TASK DATA:
:::::

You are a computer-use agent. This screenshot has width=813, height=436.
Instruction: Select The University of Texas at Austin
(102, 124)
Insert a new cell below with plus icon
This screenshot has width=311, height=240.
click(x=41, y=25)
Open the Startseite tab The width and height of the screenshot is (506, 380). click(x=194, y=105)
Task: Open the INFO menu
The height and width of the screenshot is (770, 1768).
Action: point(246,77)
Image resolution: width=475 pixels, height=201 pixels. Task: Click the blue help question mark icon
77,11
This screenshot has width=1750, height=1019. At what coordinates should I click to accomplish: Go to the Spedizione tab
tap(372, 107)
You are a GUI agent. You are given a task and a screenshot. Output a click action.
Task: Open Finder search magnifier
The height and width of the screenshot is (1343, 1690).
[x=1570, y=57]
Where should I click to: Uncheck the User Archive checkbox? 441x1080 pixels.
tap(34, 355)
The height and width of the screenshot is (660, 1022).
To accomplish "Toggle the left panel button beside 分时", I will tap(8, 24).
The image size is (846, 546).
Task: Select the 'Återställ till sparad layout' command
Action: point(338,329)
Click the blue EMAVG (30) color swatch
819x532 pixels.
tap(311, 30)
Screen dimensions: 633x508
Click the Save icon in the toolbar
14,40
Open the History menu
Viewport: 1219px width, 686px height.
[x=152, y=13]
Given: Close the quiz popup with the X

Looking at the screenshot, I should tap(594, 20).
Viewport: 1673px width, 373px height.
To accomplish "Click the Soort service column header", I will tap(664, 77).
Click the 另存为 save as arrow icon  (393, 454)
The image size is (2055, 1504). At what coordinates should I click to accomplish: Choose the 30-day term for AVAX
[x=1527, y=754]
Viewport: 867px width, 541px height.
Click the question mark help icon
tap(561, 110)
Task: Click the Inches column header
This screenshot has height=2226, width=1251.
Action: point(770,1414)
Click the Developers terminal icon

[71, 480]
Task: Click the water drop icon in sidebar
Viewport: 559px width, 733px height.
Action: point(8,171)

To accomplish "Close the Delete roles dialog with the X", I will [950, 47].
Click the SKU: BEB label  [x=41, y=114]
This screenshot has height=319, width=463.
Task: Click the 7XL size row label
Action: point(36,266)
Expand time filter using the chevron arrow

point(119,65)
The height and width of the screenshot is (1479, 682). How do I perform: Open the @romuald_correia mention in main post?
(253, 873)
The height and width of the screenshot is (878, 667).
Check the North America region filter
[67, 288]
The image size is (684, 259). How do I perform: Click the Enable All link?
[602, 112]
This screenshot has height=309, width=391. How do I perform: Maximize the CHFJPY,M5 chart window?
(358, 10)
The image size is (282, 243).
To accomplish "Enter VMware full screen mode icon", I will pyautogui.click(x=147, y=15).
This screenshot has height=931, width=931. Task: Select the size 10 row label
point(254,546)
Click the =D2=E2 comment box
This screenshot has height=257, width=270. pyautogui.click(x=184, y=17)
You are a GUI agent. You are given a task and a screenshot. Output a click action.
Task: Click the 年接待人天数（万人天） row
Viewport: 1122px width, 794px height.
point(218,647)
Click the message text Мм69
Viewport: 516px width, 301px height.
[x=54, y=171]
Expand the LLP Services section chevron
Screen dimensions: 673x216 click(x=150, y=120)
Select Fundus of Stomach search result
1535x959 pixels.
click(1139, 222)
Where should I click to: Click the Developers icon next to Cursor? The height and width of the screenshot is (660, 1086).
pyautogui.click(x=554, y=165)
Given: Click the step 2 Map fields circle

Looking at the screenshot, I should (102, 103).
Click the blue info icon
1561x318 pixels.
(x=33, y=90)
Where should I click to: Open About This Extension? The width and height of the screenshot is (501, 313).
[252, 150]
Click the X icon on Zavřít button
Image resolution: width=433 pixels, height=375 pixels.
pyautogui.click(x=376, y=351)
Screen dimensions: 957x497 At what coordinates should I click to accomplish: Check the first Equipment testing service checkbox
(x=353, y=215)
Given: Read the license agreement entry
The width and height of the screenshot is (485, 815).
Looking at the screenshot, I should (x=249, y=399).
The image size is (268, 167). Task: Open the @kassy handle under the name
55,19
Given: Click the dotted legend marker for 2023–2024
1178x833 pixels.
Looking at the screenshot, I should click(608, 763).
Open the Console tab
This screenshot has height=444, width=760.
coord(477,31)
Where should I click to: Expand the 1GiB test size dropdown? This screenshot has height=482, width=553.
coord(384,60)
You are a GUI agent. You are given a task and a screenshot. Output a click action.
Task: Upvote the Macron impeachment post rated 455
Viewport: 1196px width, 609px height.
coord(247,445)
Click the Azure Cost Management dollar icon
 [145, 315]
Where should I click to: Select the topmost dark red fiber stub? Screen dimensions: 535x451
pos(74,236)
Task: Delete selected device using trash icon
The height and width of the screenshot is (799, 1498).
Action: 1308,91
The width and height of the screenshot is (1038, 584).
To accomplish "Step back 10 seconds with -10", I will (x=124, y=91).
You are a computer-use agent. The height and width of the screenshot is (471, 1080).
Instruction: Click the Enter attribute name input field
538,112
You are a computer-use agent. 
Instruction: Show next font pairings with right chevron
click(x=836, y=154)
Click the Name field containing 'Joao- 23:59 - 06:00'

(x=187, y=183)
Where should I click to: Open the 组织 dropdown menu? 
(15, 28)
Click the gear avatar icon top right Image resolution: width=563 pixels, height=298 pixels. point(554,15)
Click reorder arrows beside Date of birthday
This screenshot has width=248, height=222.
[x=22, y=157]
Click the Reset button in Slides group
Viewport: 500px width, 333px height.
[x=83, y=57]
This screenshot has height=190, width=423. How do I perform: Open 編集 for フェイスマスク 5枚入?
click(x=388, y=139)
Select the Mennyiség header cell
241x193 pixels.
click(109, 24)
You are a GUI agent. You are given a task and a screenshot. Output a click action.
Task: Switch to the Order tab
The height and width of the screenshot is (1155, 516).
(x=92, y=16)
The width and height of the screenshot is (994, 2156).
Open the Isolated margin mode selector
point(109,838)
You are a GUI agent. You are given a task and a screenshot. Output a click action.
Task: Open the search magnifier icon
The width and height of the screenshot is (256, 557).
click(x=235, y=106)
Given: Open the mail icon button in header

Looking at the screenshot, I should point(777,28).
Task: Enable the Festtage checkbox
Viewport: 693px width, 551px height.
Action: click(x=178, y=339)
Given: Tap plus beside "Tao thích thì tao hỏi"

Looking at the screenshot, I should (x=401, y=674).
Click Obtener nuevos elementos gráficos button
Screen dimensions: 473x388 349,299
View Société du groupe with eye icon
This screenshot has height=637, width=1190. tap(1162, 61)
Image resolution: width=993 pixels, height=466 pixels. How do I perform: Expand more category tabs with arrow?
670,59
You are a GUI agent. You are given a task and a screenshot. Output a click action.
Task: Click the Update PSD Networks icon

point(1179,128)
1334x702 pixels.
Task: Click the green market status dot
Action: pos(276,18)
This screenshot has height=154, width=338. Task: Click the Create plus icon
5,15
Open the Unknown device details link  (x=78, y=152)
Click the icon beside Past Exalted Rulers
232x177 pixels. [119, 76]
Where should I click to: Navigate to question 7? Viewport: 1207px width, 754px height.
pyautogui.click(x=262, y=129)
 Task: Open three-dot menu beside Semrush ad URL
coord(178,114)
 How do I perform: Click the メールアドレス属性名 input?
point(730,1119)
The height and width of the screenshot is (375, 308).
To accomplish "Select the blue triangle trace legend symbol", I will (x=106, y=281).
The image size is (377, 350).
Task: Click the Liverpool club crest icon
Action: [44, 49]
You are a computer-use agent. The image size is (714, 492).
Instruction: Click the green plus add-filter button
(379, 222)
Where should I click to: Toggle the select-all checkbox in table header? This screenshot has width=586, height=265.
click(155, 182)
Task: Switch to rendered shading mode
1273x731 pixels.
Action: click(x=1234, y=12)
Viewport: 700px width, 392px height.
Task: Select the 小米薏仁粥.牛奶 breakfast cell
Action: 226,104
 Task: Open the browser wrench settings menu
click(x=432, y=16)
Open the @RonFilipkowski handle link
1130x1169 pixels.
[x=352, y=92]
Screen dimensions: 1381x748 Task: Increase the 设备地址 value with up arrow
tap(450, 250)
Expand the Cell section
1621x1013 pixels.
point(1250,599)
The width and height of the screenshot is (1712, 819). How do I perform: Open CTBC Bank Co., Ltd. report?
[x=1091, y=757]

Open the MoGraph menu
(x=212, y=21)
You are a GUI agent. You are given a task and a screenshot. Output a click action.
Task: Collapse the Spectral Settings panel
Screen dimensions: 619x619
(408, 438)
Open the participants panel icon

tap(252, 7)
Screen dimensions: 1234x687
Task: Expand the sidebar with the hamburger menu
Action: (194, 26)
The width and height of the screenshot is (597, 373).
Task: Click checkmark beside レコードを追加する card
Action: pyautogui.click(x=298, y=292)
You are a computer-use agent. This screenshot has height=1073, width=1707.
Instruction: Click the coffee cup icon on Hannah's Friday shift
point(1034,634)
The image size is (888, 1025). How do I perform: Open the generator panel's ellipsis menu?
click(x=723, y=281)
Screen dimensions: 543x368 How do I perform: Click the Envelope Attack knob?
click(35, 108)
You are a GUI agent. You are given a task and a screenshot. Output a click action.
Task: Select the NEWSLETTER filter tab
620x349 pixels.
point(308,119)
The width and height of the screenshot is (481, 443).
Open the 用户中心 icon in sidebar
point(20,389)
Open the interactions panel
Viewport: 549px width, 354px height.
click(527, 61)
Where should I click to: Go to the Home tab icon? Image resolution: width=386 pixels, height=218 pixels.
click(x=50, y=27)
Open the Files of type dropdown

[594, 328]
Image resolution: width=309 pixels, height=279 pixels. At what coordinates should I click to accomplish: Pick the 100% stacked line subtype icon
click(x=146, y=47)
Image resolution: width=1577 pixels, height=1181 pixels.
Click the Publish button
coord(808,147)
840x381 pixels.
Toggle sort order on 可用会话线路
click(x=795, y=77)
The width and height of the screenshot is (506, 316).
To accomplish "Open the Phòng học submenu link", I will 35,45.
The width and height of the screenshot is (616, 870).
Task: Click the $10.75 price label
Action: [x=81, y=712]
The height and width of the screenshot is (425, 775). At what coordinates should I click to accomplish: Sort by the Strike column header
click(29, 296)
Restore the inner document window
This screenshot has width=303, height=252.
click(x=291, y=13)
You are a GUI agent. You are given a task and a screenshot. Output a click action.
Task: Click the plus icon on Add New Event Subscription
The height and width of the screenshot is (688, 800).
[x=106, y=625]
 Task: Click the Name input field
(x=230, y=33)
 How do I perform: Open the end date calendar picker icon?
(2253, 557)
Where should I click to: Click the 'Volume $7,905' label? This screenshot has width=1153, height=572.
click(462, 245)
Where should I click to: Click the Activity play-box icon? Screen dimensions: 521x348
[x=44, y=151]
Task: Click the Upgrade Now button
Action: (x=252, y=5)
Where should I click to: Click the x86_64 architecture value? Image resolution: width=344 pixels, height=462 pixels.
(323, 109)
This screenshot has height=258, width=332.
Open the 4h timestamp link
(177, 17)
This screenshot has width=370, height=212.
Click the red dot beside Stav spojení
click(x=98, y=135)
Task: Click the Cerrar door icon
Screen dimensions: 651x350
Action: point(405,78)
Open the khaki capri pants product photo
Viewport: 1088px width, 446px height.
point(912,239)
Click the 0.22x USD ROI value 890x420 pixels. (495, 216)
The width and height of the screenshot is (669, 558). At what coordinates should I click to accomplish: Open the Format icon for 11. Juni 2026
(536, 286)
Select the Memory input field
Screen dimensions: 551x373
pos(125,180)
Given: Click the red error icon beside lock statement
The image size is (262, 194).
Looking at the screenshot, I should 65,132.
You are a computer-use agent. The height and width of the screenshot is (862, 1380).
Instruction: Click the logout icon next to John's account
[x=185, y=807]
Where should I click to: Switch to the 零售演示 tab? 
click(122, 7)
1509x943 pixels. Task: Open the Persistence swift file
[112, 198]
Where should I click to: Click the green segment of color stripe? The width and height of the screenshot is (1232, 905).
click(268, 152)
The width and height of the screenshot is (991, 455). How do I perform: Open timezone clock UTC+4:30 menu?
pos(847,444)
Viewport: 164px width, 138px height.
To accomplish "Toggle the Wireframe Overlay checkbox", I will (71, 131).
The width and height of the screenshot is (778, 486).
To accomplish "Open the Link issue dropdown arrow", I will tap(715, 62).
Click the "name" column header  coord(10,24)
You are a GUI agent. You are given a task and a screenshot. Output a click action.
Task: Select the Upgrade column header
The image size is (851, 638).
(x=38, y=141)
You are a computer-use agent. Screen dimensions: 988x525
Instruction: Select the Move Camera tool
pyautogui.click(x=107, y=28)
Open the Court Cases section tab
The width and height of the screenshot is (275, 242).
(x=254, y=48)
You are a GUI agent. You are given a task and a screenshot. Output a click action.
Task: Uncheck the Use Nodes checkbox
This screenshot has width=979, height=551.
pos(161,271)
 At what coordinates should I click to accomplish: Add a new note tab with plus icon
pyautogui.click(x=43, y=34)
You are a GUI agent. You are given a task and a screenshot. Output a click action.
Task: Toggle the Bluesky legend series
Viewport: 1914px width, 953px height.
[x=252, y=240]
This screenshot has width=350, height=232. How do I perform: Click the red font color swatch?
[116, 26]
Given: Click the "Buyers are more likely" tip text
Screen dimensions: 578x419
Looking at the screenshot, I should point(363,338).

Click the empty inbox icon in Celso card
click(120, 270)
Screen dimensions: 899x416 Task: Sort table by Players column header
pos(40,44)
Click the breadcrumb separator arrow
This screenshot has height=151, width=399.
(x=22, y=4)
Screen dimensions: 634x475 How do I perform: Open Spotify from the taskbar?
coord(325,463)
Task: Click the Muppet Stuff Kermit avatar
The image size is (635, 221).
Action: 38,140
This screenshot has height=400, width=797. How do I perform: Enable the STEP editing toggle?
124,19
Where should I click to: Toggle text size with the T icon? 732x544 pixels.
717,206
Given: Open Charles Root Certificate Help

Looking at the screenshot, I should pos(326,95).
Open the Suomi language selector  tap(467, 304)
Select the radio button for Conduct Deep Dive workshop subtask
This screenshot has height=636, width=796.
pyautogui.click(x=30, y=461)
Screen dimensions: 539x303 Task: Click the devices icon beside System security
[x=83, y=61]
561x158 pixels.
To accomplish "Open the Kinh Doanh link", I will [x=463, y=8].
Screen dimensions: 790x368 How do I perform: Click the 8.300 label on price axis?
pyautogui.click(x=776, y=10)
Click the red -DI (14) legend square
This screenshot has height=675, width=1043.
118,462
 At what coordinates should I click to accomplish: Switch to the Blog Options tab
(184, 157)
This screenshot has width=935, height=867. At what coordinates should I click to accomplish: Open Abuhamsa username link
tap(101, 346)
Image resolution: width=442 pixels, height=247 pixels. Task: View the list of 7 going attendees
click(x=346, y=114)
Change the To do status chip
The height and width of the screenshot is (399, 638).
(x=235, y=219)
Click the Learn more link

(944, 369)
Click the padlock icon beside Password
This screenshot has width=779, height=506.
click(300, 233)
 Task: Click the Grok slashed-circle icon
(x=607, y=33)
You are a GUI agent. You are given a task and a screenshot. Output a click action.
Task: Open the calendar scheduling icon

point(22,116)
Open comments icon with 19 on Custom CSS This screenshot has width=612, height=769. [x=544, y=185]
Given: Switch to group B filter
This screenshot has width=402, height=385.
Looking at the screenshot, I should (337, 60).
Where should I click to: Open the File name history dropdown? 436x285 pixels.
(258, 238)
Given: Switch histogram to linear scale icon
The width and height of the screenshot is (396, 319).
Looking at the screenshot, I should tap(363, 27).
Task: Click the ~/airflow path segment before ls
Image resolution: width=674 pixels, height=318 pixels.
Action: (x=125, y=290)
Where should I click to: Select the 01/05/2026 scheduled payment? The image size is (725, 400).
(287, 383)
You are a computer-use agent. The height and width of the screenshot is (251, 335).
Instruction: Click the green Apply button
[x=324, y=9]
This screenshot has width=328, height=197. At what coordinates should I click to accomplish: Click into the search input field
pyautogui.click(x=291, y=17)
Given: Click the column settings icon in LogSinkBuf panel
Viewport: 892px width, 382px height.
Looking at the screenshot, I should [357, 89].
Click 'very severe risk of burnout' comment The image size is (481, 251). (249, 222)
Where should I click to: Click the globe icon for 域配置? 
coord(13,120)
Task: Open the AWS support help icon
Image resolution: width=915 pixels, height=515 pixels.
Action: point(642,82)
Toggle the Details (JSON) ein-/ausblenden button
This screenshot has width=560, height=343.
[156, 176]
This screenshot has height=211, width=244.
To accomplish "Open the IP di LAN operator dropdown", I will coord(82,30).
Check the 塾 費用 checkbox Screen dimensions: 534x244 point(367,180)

:::::

EXERCISE: Please reproduce the stretch of rows from the line containing "Image resolution: width=1577" through the line containing "click(x=795, y=77)", replacing "Publish" with "Submit" and leaving everything else unchanged.

RESULT OF THIS EXERCISE:
Image resolution: width=1577 pixels, height=1181 pixels.
Click the Submit button
coord(808,147)
840x381 pixels.
Toggle sort order on 可用会话线路
click(x=795, y=77)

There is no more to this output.